As we have been saying all along, the successful portrayal by the Bloombergistas and their enablers that the mayor's wealth obviates any political conflicts of interest, simply doesn't stand up to even a mild scrutiny-something that's rarely been done, which is why Kirsten Danis' column in the NY Daily News yesterday was so refreshing.
Danis focused on the moonlighting that some Bloomberg staffers are doing over at his charitable foundation: "Mayor Bloomberg's closest aide, Deputy Mayor Patti Harris, has been working for his charitable foundation without first getting clearance from city ethics watchdogs.
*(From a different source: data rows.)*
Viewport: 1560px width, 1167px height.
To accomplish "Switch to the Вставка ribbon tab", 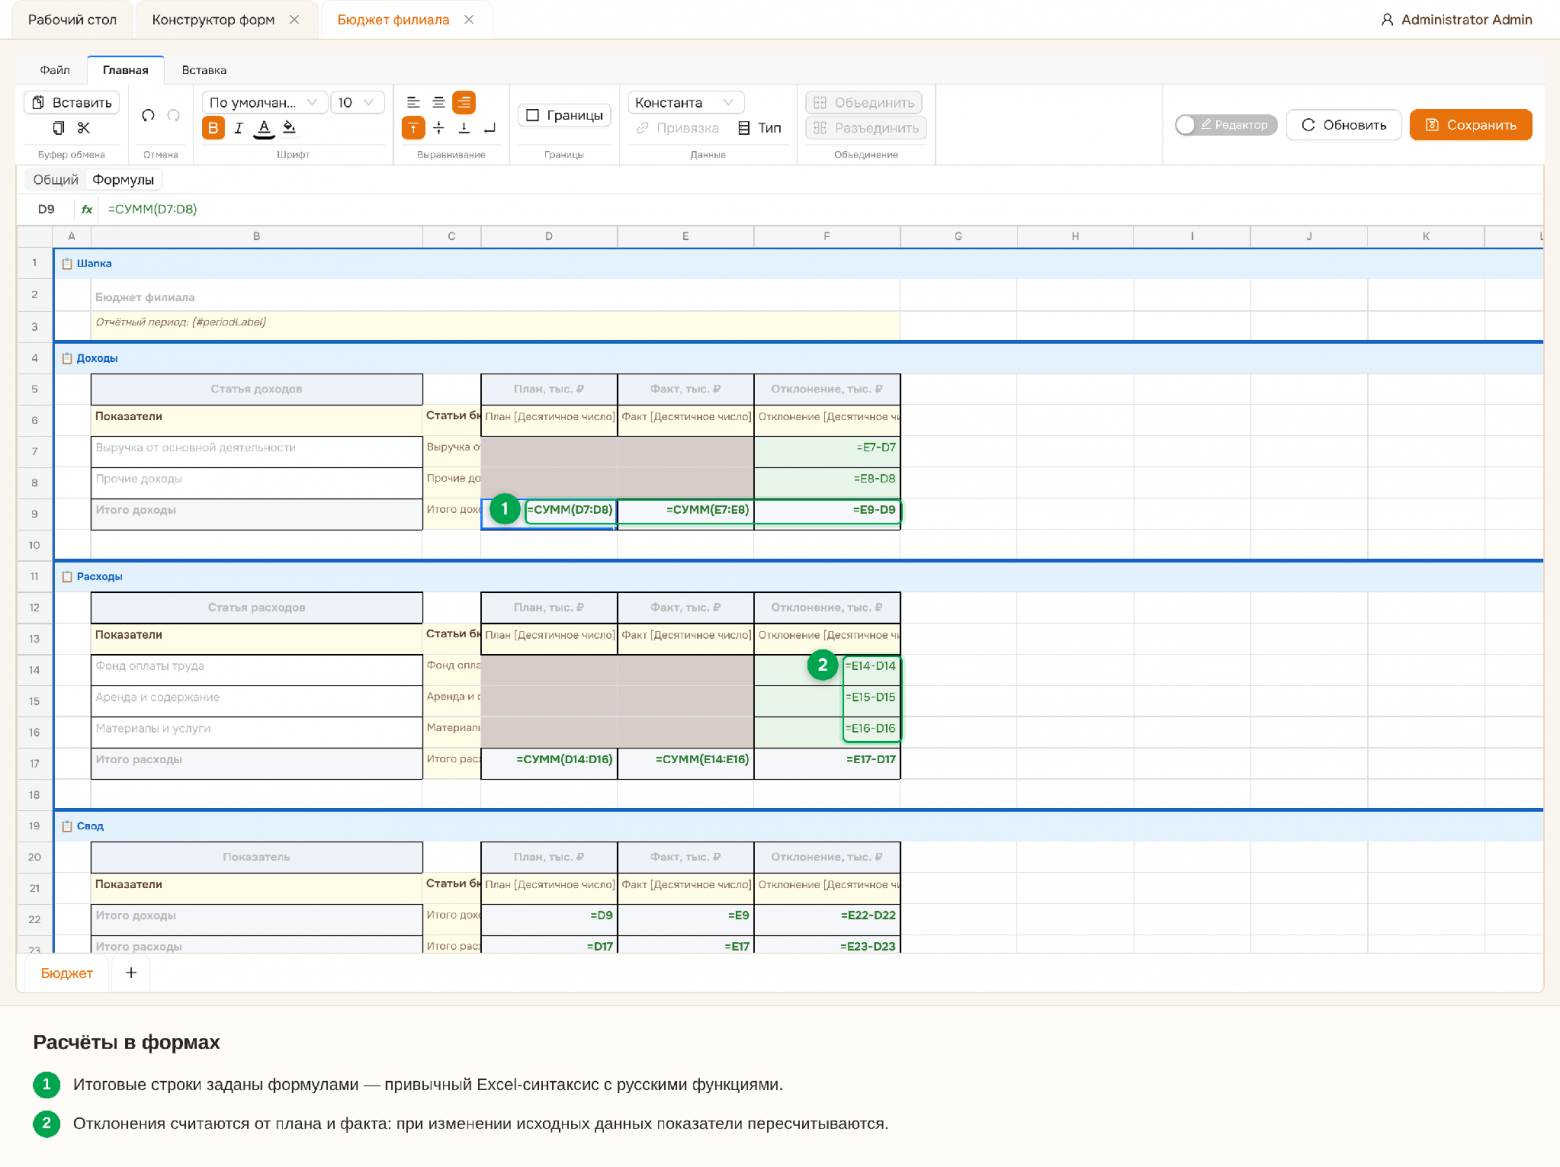I will [x=204, y=70].
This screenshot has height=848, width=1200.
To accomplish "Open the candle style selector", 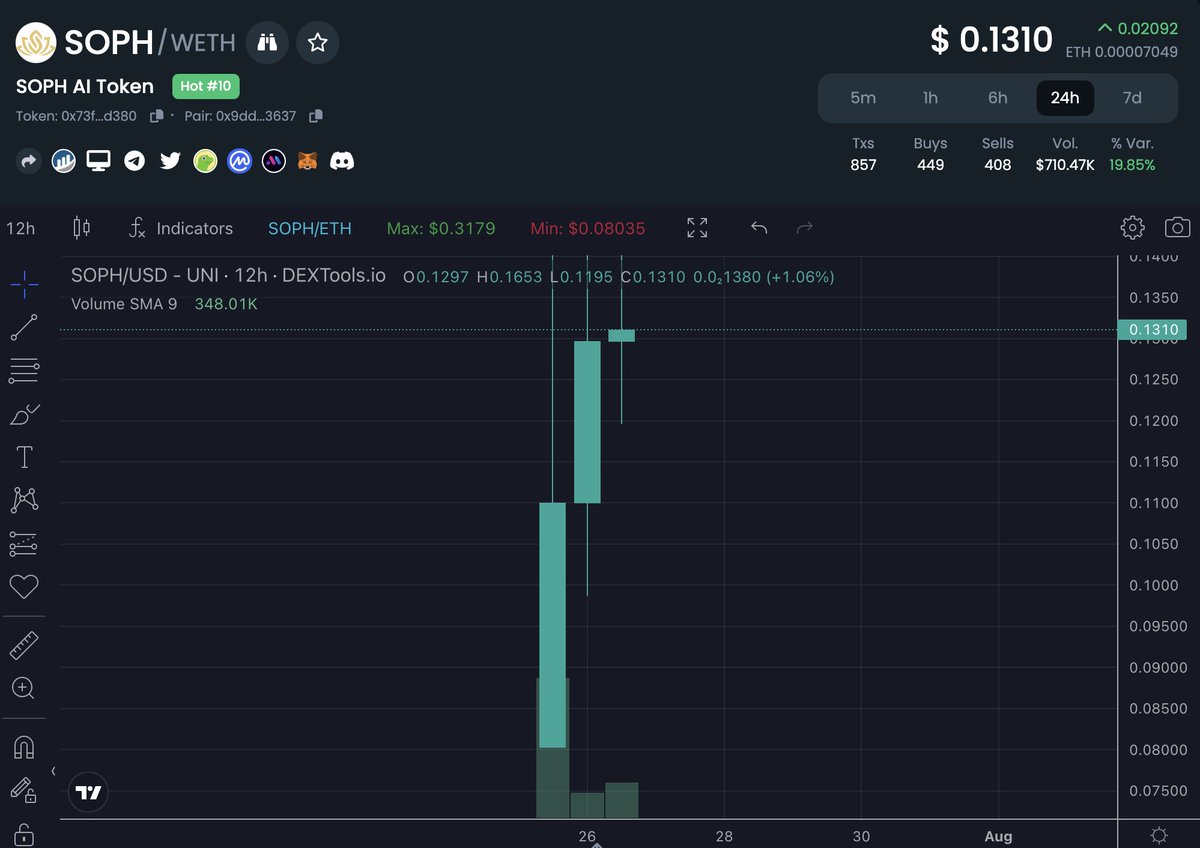I will click(x=82, y=228).
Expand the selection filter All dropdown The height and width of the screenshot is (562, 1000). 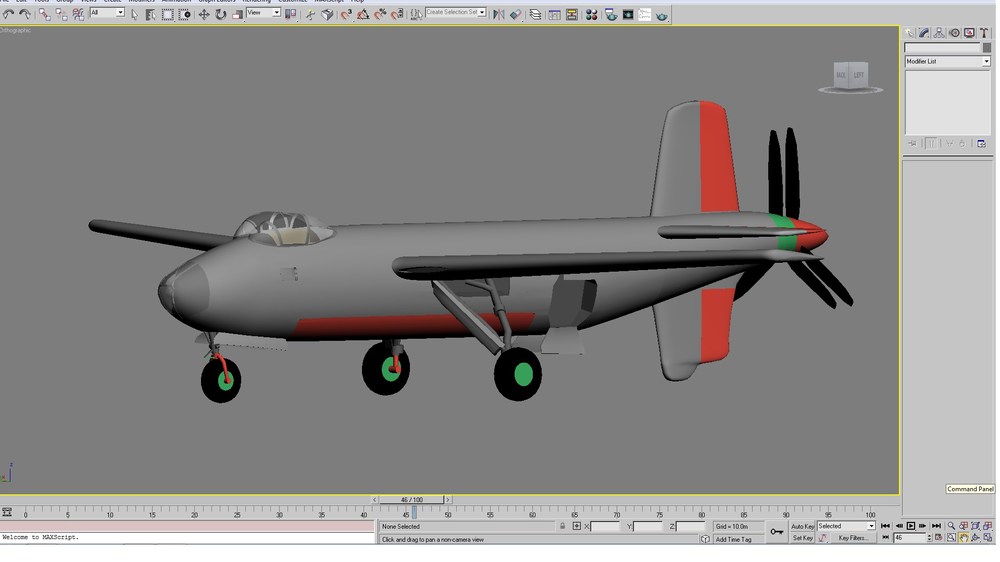pyautogui.click(x=107, y=13)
Harris, who earns $227,219 a year on the city payroll, took on an advisory role for the Bloomberg Family Foundation, which the mayor set up last year to give away his billions."
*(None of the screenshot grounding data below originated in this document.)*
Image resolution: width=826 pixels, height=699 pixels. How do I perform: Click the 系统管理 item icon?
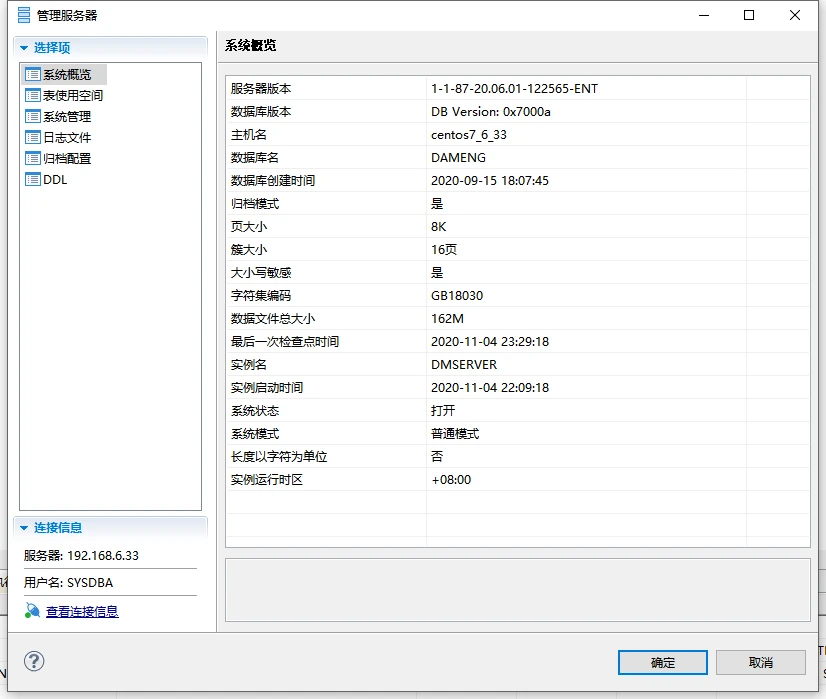(31, 116)
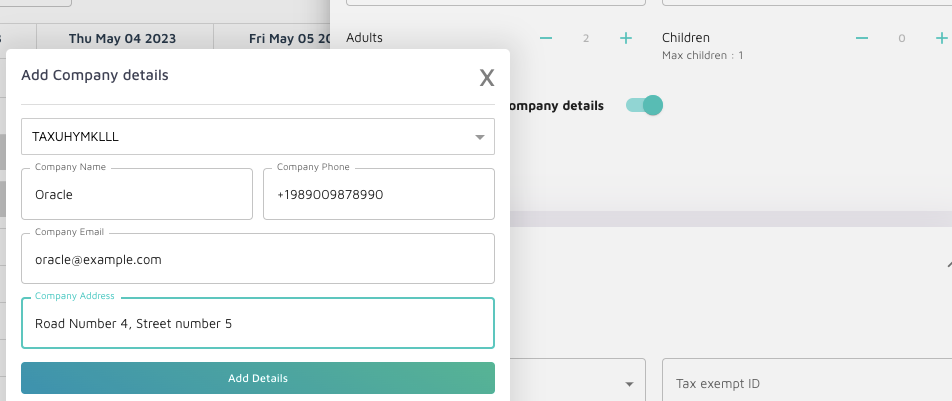Click into the Company Phone field
952x401 pixels.
pos(378,194)
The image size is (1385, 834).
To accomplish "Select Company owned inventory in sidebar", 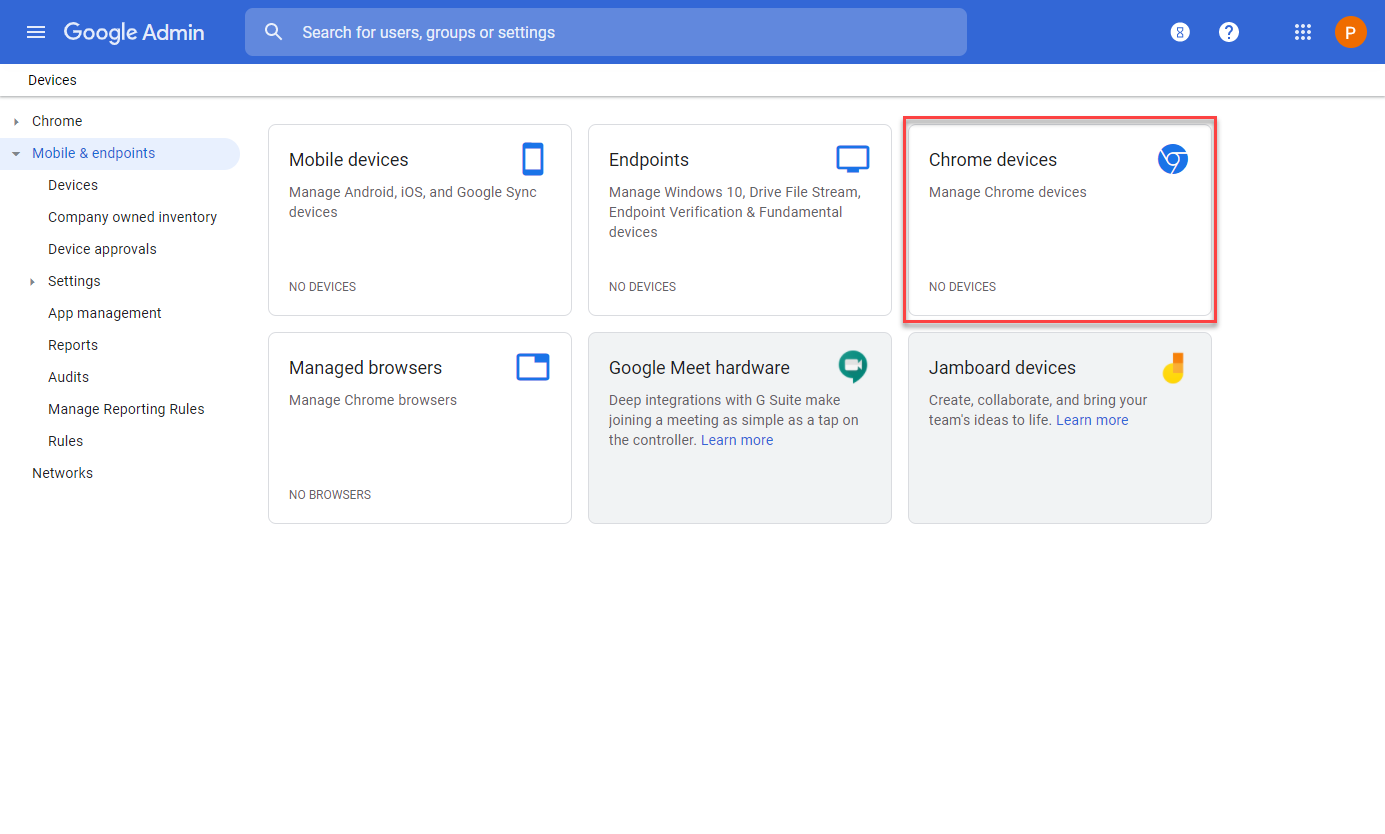I will (132, 217).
It's clear to us that the mayor's wealth, and his willingness to either give it away or withhold it, can play a significant role in the city's policy deliberations. We've speculated that some of the "good government" support for congestion pricing may have been influenced this way-certainly, as Errol Louis observed yesterday, there was an uncritical rush to support a poorly thought-out policy: "Everyone, especially the civic groups, should have slowed down the debate long enough to educate the public about the actual problem, its consequences and the best ways to deal with it."
What we need now is more of what Danis has offered: a well researched effort to look at the various intersections between Bloomberg the mayor, the mogul, and the philanthropist. The absence of the paper of record in all of this-with Charlie Bagli as a meritorious exception-underscores the power of the mayor at muting the recognition that his own self interest is not coterminous with that of the public's.